■ What this task involves: Your answer is to be the exact text of the lines from the one containing "Where should I" through the final line of the entries, restated in full, with pictures omitted.

[Items listed in a dataset]
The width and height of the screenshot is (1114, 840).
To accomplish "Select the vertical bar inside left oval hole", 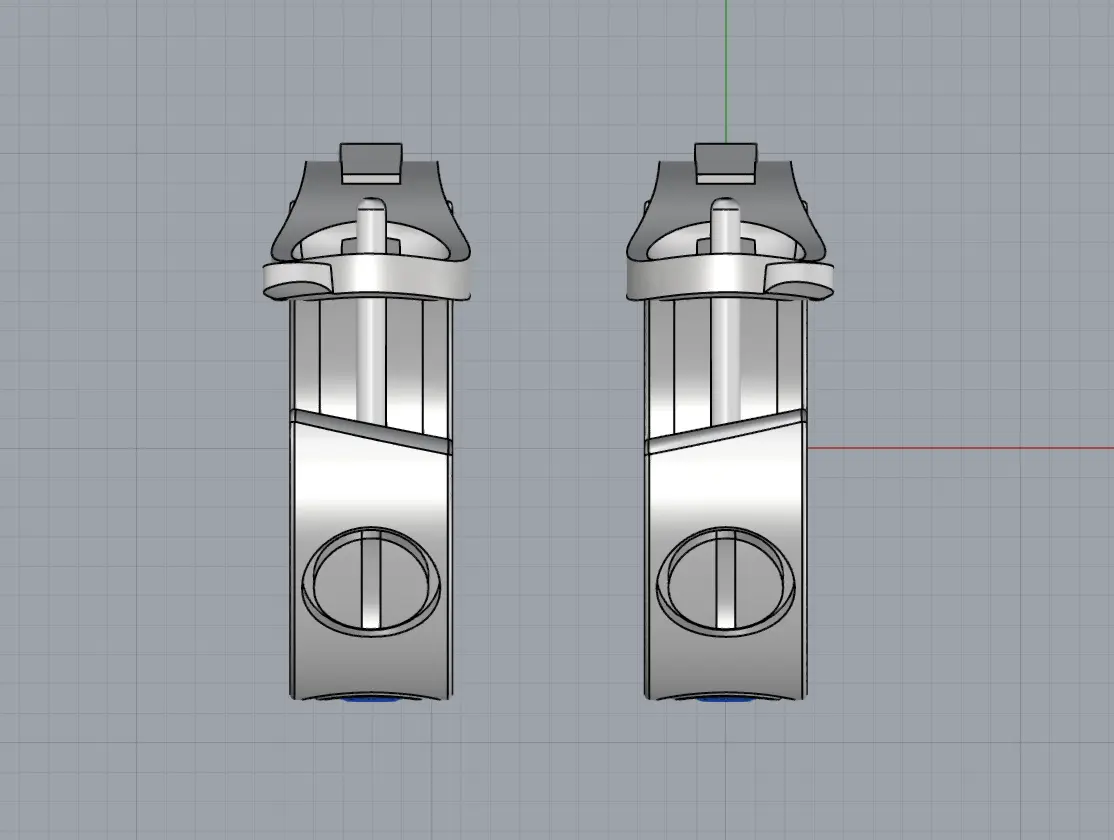I will coord(371,580).
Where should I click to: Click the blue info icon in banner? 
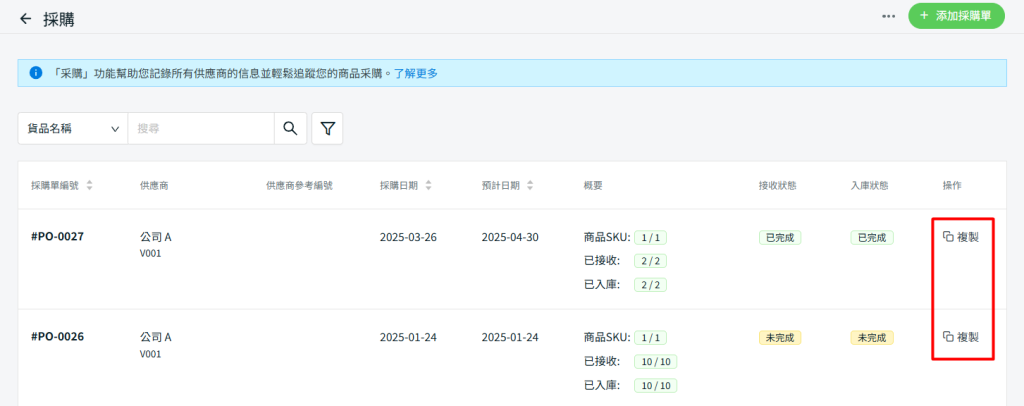click(36, 73)
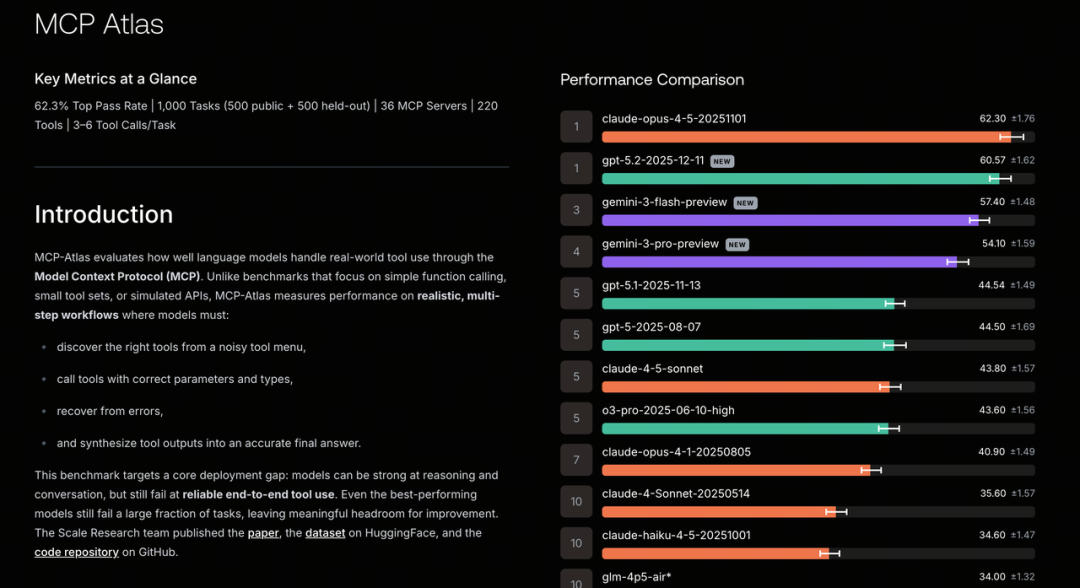Open the paper link
Viewport: 1080px width, 588px height.
pyautogui.click(x=263, y=533)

■ Answer for this exercise:
Where should I click to: Click the blue info icon in banner? 
click(36, 73)
Open the paper link
Viewport: 1080px width, 588px height.
pyautogui.click(x=263, y=533)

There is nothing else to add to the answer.